WASHINGTON, March 26, 2014 – In an unusual display of camaraderie, Democrats, Republicans and government officials joined together yesterday to honor the legacy of Norman Borlaug, known as the “father of the Green Revolution,” during the annual celebration of National Ag Day.

The day was marked by a number of events, including the installation of Borlaug’s statue in the U.S. Capitol in Washington. Borlaug’s discovery of high-yield, disease resistant “miracle wheat” is credited with saving an estimated billion people around the world from hunger and starvation. He is the only American to receive the Nobel Peace Prize, the Congressional Gold Medal, the Presidential Medal of Freedom and the National Medal of Science. Borlaug, who died in 2009, would have celebrated his 100th birthday yesterday.

The State of Iowa commissioned the seven-foot bronze statue now displayed in the National Statuary Hall Collection to honor the geneticist and plant pathologist born in Cresco, Iowa. In attendance at the dedication were member of the state’s congressional delegation: Iowa Governor Terry Branstad; Agriculture Secretary Tom Vilsack, a former governor of Iowa; and Kenneth Quinn, the president of the World Food Prize Foundation who chaired the Borlaug Statue Committee.

“Norman Borlaug’s work fed the world, and – like all the greats – so did his character,” said House Speaker John Boehner, R-Ohio, as he opened the dedication ceremony. “And now, having embodied the finest qualities of his state, he is called to represent it in the United States Capitol.

In other National Ag Day events, the U.S. Farmers and Ranchers Alliance (USFRA) hosted a Food Dialogues session with several young farmers and ranchers, with Agri-Pulse President Sara Wyant as moderator.

Panel participants discussed several issues surrounding the transition of American agriculture to a younger generation, including the impact of federal policy.

Will Gilmer, a third generation dairy farmer from Lamar County, Ala., said he wants simple policy that helps him continue his business, particularly when it comes to government regulations. “There are so many different individual aspects of policy that touch our businesses and it can make it difficult, because as soon as we plan or have an expectation of the rules of the game, one area may change,” he said.
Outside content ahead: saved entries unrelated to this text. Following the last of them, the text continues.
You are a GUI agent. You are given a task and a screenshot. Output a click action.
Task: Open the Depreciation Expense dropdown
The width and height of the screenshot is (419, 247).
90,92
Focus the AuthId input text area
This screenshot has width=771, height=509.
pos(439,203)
Seth Pratt, a fifth generation rancher and former national officer with the Future Farmers of America (FFA) from Blackfoot, Idaho, cautioned lawmakers in Washington to pay more attention to their constituents. “What takes for something to pass this city is different than what it takes on the ground,” he said.

Meanwhile, at USDA’s South Building on the National Mall, Norman Borlaug’s granddaughter, Julie Borlaug, hosted a symposium focused on motivating young people to enter the fight against hunger – a cause, she said, that motivated Dr. Borlaug.

The event included remarks from agricultural students; Julie Howard, the chief scientist in USAID’s Bureau for Food Security; Monsanto official and 2013 World Food Prize laureate Robb Fraley, and USDA Deputy Secretary Krysta Harden

“How do you capture that (Dr. Borlaug’s) energy? How do you keep it going?” Harden asked. “We want to connect with young people – we want to connect to the future.”